The rise of affordable electric cars is driven by EU law and achievable based on carmakers’ latest production plans.
• Carmakers have four tools at hand to comply with the law: EV boost; improvements to combustion engine; stop selling highest-emitting cars; and pooling with EV makers
• Boosting EV sales is the most future-proof strategy and the one chosen by key European brands
• The cost of the investments required to meet the climate targets for cars is estimated to be about half of that incurred by the penalties for failing to comply
• Surge in SUVs from 7% in 2009 to 36% in 2018, and not the decline in diesel sales, is principally to blame for the recent rise in CO2 emissions from new cars.
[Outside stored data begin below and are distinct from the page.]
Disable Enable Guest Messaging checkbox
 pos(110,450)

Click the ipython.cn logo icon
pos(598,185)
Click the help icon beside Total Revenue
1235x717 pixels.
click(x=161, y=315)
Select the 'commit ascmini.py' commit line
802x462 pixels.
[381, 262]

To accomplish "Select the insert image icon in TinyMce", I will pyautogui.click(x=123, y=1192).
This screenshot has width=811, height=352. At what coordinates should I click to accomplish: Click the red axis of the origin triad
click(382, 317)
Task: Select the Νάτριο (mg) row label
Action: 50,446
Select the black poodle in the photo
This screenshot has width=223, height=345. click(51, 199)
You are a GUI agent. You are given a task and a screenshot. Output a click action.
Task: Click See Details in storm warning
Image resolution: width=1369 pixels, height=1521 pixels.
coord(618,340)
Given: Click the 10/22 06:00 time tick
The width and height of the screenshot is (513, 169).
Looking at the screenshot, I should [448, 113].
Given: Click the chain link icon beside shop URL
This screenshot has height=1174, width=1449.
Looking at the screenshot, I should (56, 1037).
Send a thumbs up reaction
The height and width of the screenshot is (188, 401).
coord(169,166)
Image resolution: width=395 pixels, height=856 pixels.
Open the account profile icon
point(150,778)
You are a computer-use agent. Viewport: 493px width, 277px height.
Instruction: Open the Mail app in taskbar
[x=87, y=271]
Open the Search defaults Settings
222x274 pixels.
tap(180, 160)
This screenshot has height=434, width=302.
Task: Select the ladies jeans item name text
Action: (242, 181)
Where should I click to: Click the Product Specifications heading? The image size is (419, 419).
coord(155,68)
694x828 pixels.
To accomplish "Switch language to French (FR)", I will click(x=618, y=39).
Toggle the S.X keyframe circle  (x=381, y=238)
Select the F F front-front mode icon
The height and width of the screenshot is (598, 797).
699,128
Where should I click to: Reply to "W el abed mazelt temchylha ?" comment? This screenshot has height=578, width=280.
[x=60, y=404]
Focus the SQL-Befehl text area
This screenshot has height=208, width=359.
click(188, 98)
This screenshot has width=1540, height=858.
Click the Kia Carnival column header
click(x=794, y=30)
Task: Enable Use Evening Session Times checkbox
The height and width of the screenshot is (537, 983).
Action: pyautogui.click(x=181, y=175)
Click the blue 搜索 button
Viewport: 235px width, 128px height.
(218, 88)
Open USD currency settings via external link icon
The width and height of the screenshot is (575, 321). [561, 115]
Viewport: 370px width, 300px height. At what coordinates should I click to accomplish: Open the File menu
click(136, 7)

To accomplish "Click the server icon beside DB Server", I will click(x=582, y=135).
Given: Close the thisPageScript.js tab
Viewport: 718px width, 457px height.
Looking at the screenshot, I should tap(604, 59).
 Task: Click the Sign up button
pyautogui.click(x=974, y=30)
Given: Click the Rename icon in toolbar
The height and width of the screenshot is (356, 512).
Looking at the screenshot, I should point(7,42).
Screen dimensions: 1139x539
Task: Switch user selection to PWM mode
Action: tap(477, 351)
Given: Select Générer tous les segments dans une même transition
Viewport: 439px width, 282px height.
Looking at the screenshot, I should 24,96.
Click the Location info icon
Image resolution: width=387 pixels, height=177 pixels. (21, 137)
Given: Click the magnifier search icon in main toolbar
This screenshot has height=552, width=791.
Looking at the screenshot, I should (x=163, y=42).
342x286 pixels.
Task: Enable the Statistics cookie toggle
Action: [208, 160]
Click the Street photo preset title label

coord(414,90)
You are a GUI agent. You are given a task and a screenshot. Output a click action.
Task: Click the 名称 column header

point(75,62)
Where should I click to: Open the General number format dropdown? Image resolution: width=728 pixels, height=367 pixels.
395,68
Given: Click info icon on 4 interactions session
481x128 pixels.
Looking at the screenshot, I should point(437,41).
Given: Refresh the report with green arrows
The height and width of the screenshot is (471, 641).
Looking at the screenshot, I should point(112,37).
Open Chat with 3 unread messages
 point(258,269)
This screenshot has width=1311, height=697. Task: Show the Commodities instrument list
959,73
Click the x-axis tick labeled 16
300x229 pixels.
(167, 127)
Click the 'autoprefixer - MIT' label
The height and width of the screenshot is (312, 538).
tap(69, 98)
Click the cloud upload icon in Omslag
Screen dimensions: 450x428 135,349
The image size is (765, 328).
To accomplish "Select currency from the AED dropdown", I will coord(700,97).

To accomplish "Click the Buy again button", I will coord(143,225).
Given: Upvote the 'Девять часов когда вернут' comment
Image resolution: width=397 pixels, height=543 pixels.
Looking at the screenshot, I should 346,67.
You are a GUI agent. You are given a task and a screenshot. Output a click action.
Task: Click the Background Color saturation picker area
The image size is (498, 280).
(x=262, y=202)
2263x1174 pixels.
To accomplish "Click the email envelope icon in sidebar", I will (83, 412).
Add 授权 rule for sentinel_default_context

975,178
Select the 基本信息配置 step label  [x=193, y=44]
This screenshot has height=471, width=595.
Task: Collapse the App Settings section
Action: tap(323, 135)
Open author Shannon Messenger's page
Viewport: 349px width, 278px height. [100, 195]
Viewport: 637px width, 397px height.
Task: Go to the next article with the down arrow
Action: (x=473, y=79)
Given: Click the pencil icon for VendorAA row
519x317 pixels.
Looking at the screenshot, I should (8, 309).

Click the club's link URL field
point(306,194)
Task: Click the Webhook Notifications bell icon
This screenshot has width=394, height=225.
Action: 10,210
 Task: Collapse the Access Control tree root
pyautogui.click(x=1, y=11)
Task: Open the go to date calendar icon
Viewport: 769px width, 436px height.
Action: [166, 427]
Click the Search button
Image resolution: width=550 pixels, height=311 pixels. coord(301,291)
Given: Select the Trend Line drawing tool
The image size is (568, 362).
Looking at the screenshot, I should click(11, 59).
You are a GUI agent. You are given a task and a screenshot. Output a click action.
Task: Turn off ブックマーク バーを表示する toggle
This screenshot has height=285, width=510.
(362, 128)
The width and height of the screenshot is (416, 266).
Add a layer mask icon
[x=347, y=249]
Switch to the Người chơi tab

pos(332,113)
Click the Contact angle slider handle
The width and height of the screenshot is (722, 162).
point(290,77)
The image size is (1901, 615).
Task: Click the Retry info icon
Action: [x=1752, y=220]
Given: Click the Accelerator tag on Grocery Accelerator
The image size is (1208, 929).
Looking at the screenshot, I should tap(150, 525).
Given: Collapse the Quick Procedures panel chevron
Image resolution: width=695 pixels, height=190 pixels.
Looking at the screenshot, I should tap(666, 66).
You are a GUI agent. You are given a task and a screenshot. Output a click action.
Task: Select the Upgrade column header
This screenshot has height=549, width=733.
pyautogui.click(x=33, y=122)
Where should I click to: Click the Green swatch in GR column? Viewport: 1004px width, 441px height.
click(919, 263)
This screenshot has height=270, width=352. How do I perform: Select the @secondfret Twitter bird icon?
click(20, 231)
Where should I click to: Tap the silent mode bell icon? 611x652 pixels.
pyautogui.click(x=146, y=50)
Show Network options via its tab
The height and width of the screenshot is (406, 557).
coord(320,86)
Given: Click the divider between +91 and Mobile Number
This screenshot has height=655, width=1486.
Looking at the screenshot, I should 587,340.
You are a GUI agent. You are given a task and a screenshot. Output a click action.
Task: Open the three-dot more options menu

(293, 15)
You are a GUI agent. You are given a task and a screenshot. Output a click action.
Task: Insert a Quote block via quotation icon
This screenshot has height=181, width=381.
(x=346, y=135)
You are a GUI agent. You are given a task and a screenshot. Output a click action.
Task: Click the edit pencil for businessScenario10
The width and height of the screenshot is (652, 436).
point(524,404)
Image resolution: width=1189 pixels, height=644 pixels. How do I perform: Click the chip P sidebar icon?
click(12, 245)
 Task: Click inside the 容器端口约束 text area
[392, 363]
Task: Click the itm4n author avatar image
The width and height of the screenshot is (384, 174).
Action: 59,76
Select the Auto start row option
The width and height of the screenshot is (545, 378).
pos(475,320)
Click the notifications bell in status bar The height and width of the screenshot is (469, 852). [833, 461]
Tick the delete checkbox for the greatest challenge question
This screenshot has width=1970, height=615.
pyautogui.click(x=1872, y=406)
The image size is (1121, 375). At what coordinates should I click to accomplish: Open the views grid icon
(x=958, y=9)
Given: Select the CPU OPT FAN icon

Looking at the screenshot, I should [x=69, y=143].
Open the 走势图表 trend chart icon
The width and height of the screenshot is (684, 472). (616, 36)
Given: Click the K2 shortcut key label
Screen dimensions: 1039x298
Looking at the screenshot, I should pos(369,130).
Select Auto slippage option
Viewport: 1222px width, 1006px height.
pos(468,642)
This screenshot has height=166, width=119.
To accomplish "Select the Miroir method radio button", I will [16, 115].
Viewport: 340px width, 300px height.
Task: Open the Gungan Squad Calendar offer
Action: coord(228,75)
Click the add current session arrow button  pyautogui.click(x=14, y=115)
As carmakers gear up to launch new electric car models at the Frankfurt Motor Show (IAA) tomorrow, new analysis forecasts car manufacturers could sell up to one million battery electric and plug-in-hybrid vehicles (EV) next year in the European Union [1], consolidating the bloc’s recent position as the world’s second largest electric car market. The analysis conducted by Transport & Environment (T&E) estimates that in 2020 EV sales will be around 5% (3-7% range), with 2021 EV sales around 10% (5-12% range) [2] depending on the different strategies pursued by carmakers to comply with EU CO2 targets for new cars. The analysis shows that after years of limited efforts car manufacturers are finally preparing to bring to market the large numbers of more fuel efficient and affordable electric cars required to comply with Europe’s Car CO2 law.